Я смотрел на них, потом схватился за сердце. Боже ты мой, ведь это я все уже видел однажды! Гилле, Прейскер и разные другие… Я едва не вскрикнул, закусил губу. Передо мной была ожившая военная фотография из письменного стола. Та, что изображает парад в Киеве.

Я отошел на несколько шагов и остановился. Так оно и было. Те же люди собрались здесь. Съезд бывших эсэсовцев. Именно он и готовился в городе в течение последних полутора месяцев. Его и имел в виду Крейцер, когда говорил, что тайну пятна лучше бы раскрыть не через три, а через две недели. А белый кораблик, который я так часто встречал, – это символ дивизии СС «Викинг». И мне действительно следовало помнить его, поскольку вместе с этой дивизией наша часть в 44-м году была окружена в России под Шевченковом.

Да, те же люди собрались здесь.
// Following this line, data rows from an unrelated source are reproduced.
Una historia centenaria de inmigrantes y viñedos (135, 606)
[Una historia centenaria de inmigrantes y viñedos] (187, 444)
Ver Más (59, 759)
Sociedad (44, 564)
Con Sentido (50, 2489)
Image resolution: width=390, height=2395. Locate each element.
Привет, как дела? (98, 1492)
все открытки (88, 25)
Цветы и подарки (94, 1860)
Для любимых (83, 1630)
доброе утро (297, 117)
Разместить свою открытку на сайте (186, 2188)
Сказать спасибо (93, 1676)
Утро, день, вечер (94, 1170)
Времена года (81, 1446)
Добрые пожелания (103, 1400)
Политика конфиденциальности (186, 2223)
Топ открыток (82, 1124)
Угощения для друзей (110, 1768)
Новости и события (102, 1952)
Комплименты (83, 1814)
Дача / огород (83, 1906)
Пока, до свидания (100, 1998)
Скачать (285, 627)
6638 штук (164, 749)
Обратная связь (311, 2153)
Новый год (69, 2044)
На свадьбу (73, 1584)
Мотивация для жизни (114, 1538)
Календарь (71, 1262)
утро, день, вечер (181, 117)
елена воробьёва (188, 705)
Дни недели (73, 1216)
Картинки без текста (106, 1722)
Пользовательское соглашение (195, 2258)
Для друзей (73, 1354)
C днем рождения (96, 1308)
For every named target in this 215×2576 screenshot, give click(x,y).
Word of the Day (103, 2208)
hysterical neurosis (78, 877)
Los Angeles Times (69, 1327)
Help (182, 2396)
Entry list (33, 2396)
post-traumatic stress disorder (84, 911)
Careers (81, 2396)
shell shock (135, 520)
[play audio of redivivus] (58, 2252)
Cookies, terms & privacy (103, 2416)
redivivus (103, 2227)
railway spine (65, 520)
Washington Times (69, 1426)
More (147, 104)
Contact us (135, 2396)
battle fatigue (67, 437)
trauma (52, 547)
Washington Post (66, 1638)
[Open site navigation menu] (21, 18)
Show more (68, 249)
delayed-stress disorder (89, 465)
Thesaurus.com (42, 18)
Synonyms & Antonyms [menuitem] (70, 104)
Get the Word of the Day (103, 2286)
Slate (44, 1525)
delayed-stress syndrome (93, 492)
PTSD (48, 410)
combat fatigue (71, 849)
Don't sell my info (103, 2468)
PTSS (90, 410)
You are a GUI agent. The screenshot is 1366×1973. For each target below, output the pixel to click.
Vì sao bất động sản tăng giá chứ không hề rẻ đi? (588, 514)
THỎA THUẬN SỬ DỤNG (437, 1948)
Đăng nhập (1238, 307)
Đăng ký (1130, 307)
Только постаревшие на двадцать лет. Но их глаза опять блестели молодо. Сутулый Прейскер выпрямился, у Герберта Гилле расширились ноздри. Все было как в разрушенном Киеве. Недоставало только развалин и той колонны солдат, которая тогда шагала мимо них, направляясь прямо в смерть.

Я поискал глазами Крейцера, но его не было. Правильно. Он предпочитает пока держаться в тени. Готовит черное, чтобы вручить этим людям. А когда оно будет у них в руках, он выйдет на авансцену…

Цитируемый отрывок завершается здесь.